Kalimantan Post - Aspirasi Nusantara
Baca Koran
Space Iklan
Space Iklan
Iklan Utama
Opini

Rumah Air

×

Rumah Air

Sebarkan artikel ini
Ahmad Barjie B
Ahmad Barjie B

Oleh : Ahmad Barjie B
Penulis buku “Potret Sungai Banjar Kalimantan Selatan”

Jika manusia merusak rumah air, maka air akan menyerang rumah manusia. Ungkapan sederhana ini dikutip oleh alm KH Zainuddin MZ dari kakeknya. Air hakikatnya benda mati, sebenarnya tidak memiliki naluri saling menyerang sebagaimana sifat manusia dan binatang. Tetapi air benda alam yang terikat dengan hukum kausal, sebab akibat, ia memiliki unsur kehidupan, selalu bergerak, mengalir, meluap, menerjang. Air memiliki massa yang berat dan karenanya mencari tempat yang lebih rendah.

◆ **Data Tersedia**:
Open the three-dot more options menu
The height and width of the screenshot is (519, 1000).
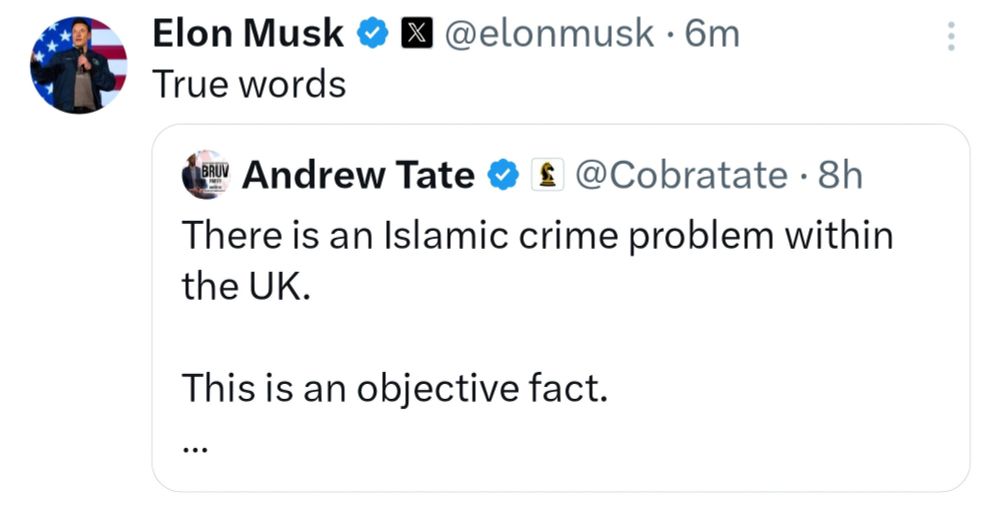pos(951,36)
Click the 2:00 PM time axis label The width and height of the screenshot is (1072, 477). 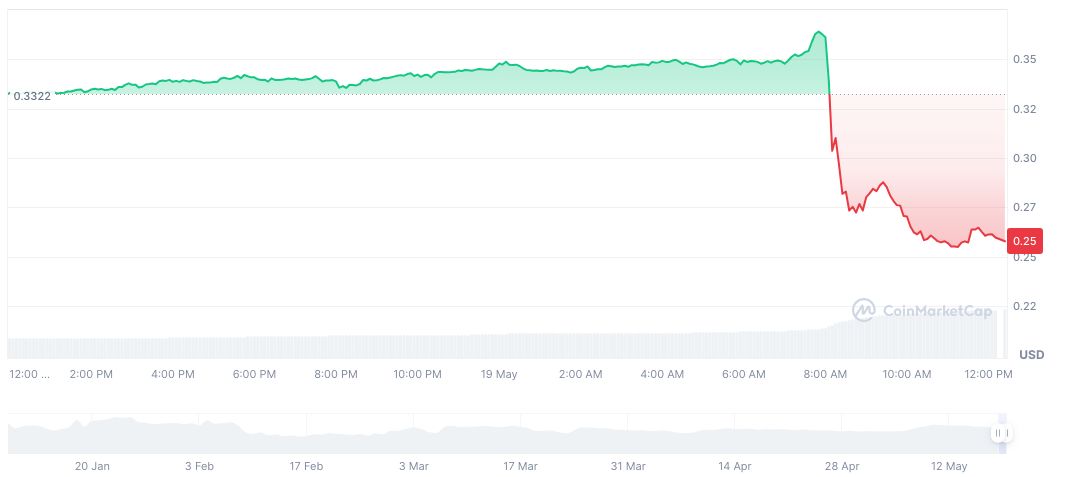[x=90, y=374]
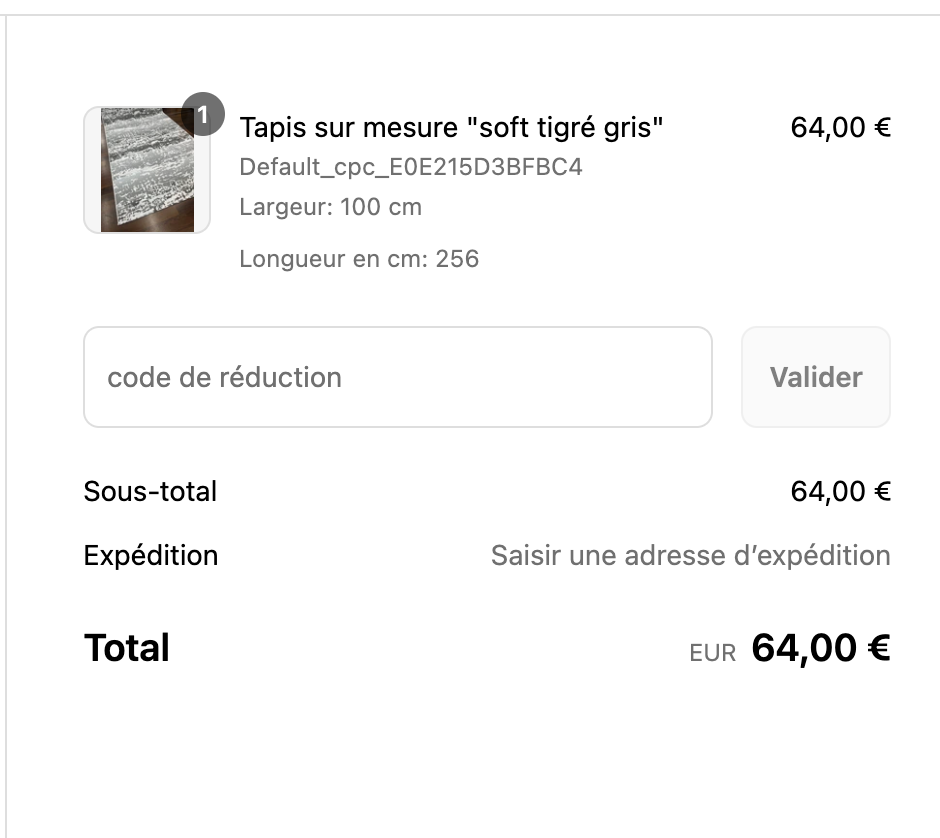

◆ **Soal Latihan**:
**A)** Menurut teks bacaan, dari siapa KH Zainuddin MZ mengutip ungkapan tentang rumah air?
**B)** Ringkaslah teks bacaan dalam dua kalimat.
**C)** Tuliskan kembali bagian teks bacaan mulai dari kata "Oleh : Ahmad" dan terus sampai "yang lebih rendah.".
Daftar tersebut merupakan bahan tersendiri yang terpisah dari teks bacaan.

◆ **Kunci Jawaban**:
**A)** Dari kakeknya.

**B)** KH Zainuddin MZ mengutip dari kakeknya ungkapan bahwa jika manusia merusak rumah air, air akan menyerang rumah manusia. Air pada hakikatnya benda mati tanpa naluri menyerang, tetapi terikat hukum sebab akibat, selalu bergerak dan mengalir, serta karena massanya berat ia mencari tempat yang lebih rendah.

**C)**
Oleh : Ahmad Barjie B
Penulis buku “Potret Sungai Banjar Kalimantan Selatan”

Jika manusia merusak rumah air, maka air akan menyerang rumah manusia. Ungkapan sederhana ini dikutip oleh alm KH Zainuddin MZ dari kakeknya. Air hakikatnya benda mati, sebenarnya tidak memiliki naluri saling menyerang sebagaimana sifat manusia dan binatang. Tetapi air benda alam yang terikat dengan hukum kausal, sebab akibat, ia memiliki unsur kehidupan, selalu bergerak, mengalir, meluap, menerjang. Air memiliki massa yang berat dan karenanya mencari tempat yang lebih rendah.